### Page extract
:::

Yan Zhou (Hangzhou / CN), Yingrui Wang (Hangzhou / CN), Xiao Shi (Shanghai / CN), Jiatong Wang (Hangzhou / CN), Zelin Zang (Hangzhou / CN), Likun Zhang (Shanghai / CN), Zhiqiang Gui (Shenyang / CN), Honghan Chen (Hangzhou / CN), Jiaxi Wang (Wuhan / CN), Hanqing Liu (Hangzhou / CN), Zhihong Wang (Shenyang / CN), Haixia Guan (Guangzhou / CN), Xiaohong Wu (Hangzhou / CN), Cenkai Shen (Shanghai / CN), Yi He (Dalian / CN), Bo Huang (Shenyang / CN), Hao Zhang (Shenyang / CN), Jianbiao Wang (Hangzhou / CN), Yijun Wu (Hangzhou / CN), Chuang Chen (Wuhan / CN), Yaoting Sun (Hangzhou / CN), Zhiyan Liu (Shanghai / CN), Yu Wang (Shanghai / CN), Tiannan Guo (Hangzhou / CN)
Introduction
Thyroid carcinoma ranks 7th globally in cancer incidence, with 821,173 new cases in 2022. Medullary thyroid carcinoma (MTC), a rare neuroendocrine tumor originating from C cells, represents 1~2% of thyroid neoplasms and is relatively aggressive due to metastasis and treatment resistance. Effective stratification and high-risk identification are crucial. Our study aims to identify molecular prognosis biomarkers and AI models from proteomic and gene panel data for personalized postoperative management.
Methods
We retrospectively collected 573 MTC FFPE samples (#patient=542) from 10 Chinese hospitals covering different graphical areas, with a discovery cohort from 6 centers (n=455, #patient=424) and an independent test cohort from 4 centers (n=118, #patient=118) (Fig1A). All samples were reviewed by at least two experienced pathologists. Non-MTC samples and samples lacking clinical information and loss to follow-up were removed, and 389 (#patient=358) and 106 (#patient=106) samples remained eligible in the discovery and the test cohort, respectively. A semi-auto sample preparation method was used to process samples to peptides. Proteomic data were acquired using data-independent acquisition (DIA) on a timsTOF Pro. MS/MS spectra were searched against a self-built thyroid-specific library. A 28-gene panel was sequenced, and MTC tumor grade was scored by HE and ki67 staining.

:::

### Recorded data
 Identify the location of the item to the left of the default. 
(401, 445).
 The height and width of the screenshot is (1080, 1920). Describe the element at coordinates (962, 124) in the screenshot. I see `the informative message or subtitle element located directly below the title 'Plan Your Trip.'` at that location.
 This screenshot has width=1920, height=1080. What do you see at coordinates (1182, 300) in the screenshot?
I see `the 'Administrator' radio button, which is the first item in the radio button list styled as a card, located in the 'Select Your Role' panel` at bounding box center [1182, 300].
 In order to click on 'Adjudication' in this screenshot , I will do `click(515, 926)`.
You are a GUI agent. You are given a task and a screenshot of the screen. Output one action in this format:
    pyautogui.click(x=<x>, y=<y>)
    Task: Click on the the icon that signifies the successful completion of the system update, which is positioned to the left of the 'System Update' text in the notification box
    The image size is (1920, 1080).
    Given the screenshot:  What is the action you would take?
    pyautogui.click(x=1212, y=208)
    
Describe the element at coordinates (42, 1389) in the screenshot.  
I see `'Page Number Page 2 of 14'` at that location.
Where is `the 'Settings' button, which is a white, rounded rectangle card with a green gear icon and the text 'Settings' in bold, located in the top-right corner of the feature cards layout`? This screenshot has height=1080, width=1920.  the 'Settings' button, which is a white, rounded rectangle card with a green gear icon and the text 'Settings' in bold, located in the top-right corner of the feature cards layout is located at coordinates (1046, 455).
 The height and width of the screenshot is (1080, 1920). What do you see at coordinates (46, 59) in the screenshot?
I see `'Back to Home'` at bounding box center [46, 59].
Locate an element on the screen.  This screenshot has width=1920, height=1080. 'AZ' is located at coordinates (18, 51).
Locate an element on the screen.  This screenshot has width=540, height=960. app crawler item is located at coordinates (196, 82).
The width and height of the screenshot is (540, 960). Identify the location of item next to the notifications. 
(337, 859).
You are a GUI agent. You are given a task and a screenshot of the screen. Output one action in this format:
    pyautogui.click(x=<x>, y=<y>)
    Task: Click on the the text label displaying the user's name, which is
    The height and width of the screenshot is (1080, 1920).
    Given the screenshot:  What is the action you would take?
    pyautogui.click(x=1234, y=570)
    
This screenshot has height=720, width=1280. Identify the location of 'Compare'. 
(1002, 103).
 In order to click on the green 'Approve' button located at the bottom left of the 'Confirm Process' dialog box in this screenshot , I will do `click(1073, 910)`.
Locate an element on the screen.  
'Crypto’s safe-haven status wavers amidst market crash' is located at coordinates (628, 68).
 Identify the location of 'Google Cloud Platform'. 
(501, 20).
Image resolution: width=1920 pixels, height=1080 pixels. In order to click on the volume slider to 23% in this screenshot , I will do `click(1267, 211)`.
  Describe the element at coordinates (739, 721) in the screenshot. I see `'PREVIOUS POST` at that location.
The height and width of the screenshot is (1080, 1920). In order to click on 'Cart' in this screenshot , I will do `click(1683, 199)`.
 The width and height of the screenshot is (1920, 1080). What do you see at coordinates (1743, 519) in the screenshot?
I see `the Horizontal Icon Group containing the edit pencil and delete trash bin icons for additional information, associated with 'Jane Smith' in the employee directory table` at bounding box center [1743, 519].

:::

### Set of tasks
a. According to the medullary thyroid carcinoma text, how many new thyroid carcinoma cases were there worldwide in 2022?
b. Please list every distinct city given for the authors in the medullary thyroid carcinoma text.
c. Summarize the medullary thyroid carcinoma text in two sentences.
Use only the medullary thyroid carcinoma text to complete the work.

### Per-task answers
a. 821,173

b. Hangzhou, Shanghai, Shenyang, Wuhan, Guangzhou, Dalian

c. The study aims to identify molecular prognosis biomarkers and AI models from proteomic and gene panel data for personalized postoperative management of medullary thyroid carcinoma, a rare and relatively aggressive neuroendocrine tumor. It retrospectively collected 573 FFPE samples from 10 Chinese hospitals, split them into a discovery cohort and an independent test cohort, and analyzed them using DIA proteomics on a timsTOF Pro and a 28-gene panel, with tumor grade scored by HE and ki67 staining.